** Data for this exercise follows **

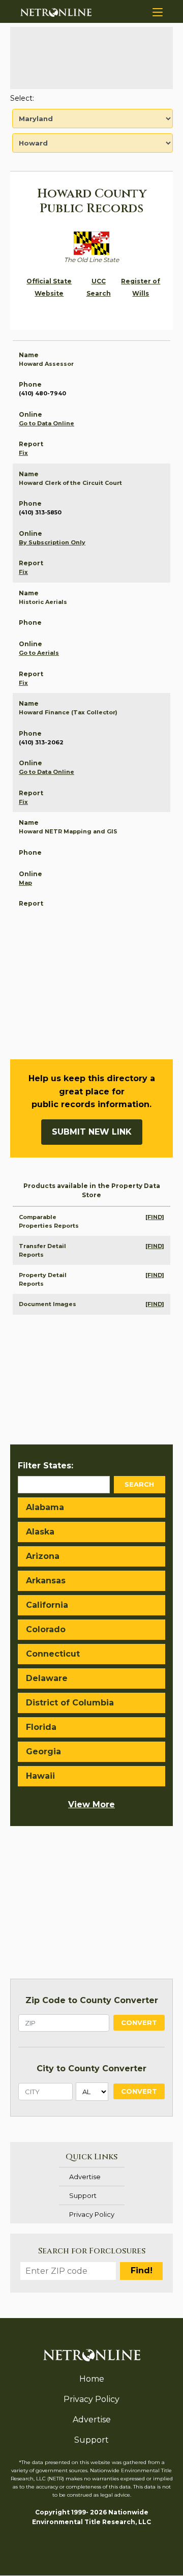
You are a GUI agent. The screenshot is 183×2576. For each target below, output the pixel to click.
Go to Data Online (46, 423)
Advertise (85, 2177)
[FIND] (154, 1217)
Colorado (46, 1629)
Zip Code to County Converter (91, 2000)
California (47, 1605)
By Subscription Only (52, 542)
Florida (41, 1727)
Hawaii (40, 1776)
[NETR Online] (56, 11)
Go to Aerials (39, 652)
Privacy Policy (91, 2214)
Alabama (45, 1507)
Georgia (43, 1751)
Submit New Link (92, 1132)
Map (25, 882)
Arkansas (46, 1580)
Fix (23, 452)
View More (91, 1804)
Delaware (47, 1678)
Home (91, 2379)
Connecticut (53, 1654)
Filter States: (45, 1465)
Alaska (40, 1532)
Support (83, 2195)
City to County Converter (91, 2068)
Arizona (42, 1556)
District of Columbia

** End of Data for this exercise **

● Your goal: Leaving aside the images, write out the entries above word for word.

● Your response:
You are a GUI agent. The screenshot is 183×2576. For each target below, output the pixel to click.
Go to Data Online (46, 423)
Advertise (85, 2177)
[FIND] (154, 1217)
Colorado (46, 1629)
Zip Code to County Converter (91, 2000)
California (47, 1605)
By Subscription Only (52, 542)
Florida (41, 1727)
Hawaii (40, 1776)
[NETR Online] (56, 11)
Go to Aerials (39, 652)
Privacy Policy (91, 2214)
Alabama (45, 1507)
Georgia (43, 1751)
Submit New Link (92, 1132)
Map (25, 882)
Arkansas (46, 1580)
Fix (23, 452)
View More (91, 1804)
Delaware (47, 1678)
Home (91, 2379)
Connecticut (53, 1654)
Filter States: (45, 1465)
Alaska (40, 1532)
Support (83, 2195)
City to County Converter (91, 2068)
Arizona (42, 1556)
District of Columbia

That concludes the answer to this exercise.